We can pay drastically higher prices depending on where a doctor decides to offer his services and how that facility sets its charges. That, in turn, often seems to turn more on amenities — free coffee and art — that it does on less tangible attributes, like the quality of care. Think how annoying it is when a hotel tacks on a $30 resort fee when you didn’t use the pool or the sauna. When you’re booked at a hospital for minor surgery, like White, or in a fancy infusion room, like Kivi (who has a Ph.D. in chemistry), the facility fee is thousands (sometimes tens of thousands) of dollars.
Health care facilities in the United States look like five-star hotels and sometimes employ curators, concierges and executives from the hospitality industry who talk about the “guest experience.” Even elite hospitals in other countries, which often charge a small fraction of the average $5,220 price of a US hospital day, tend to more resemble public high schools. At what price medical luxury?

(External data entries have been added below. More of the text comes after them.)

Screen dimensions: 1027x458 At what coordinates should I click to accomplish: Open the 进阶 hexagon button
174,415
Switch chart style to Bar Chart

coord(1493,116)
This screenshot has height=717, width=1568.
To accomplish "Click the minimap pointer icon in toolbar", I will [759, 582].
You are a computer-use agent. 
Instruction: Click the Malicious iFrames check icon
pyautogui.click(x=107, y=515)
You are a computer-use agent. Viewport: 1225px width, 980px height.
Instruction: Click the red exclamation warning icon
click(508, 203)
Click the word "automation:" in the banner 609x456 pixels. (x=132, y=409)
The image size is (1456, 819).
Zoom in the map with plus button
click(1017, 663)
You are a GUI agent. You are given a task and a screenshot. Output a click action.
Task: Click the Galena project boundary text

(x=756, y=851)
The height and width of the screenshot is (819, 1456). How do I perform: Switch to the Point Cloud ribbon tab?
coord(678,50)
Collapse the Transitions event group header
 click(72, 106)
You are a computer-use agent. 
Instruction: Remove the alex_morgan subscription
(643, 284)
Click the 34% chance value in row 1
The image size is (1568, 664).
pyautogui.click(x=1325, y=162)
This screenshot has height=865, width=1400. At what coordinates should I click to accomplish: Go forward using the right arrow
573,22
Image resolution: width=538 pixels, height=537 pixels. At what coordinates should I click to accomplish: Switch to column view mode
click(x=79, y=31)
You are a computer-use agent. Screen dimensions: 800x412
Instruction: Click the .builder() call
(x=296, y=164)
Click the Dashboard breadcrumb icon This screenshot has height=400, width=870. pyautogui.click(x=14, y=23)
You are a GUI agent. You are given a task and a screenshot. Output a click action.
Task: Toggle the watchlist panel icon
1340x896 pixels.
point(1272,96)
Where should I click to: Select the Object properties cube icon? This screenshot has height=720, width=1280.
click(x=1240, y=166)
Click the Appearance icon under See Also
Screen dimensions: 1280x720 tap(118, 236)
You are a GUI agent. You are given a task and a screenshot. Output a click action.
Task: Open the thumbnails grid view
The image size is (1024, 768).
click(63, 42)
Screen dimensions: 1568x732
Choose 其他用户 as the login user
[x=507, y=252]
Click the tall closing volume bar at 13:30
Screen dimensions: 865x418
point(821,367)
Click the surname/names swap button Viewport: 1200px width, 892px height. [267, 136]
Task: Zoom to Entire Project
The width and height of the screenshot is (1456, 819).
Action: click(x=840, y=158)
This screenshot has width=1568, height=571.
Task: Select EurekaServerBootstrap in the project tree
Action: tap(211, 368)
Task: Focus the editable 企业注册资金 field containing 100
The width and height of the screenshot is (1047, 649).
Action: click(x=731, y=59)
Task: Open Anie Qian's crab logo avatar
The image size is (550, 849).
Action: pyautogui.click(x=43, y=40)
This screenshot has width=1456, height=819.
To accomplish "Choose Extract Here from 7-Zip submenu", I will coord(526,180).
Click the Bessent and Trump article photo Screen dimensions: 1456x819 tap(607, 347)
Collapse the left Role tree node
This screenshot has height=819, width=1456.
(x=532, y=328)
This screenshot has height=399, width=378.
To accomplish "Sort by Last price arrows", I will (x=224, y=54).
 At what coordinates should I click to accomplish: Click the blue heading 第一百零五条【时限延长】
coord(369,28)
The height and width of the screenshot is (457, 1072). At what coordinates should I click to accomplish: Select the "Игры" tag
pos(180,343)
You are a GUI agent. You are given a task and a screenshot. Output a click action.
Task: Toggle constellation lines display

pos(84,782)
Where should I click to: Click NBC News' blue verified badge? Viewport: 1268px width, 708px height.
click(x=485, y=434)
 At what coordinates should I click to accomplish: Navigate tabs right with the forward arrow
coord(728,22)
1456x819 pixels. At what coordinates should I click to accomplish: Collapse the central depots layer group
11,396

Though they hold hearings and decry pricing, politicians from both parties have been mostly unwilling or unable to tackle this cost problem head on — likely because they hear (and benefit) far more from medical industry lobbyists than from patients. Even proposals that have garnered support from politicians in both parties, such as allowing Medicare to negotiate drug prices, go nowhere.
Faced with prices that feel like extortion, sick patients like those above have few palatable options. In anger, Kivi switched to a drug that he could inject himself, though it didn’t work nearly as well. To afford her drug copayments, Chapman sold her car and her jewelry. Charlap was on Medicare, so it negotiated the price of his scan and paid far less.
When a biller told White prior to surgery that the facility charge would be $11,000 — she owed a 20% copayment — she canceled. Faced with extortion, she decided she’d prefer to live with a growth on her hand.
But some patients will choose another option, becoming what I call health care refugees. A few years ago, after a cancer scare made William Shelton, a school teacher in Oklahoma, more aware of America’s high prices, he picked up his family or four and moved to his wife’s birthplace, Brazil.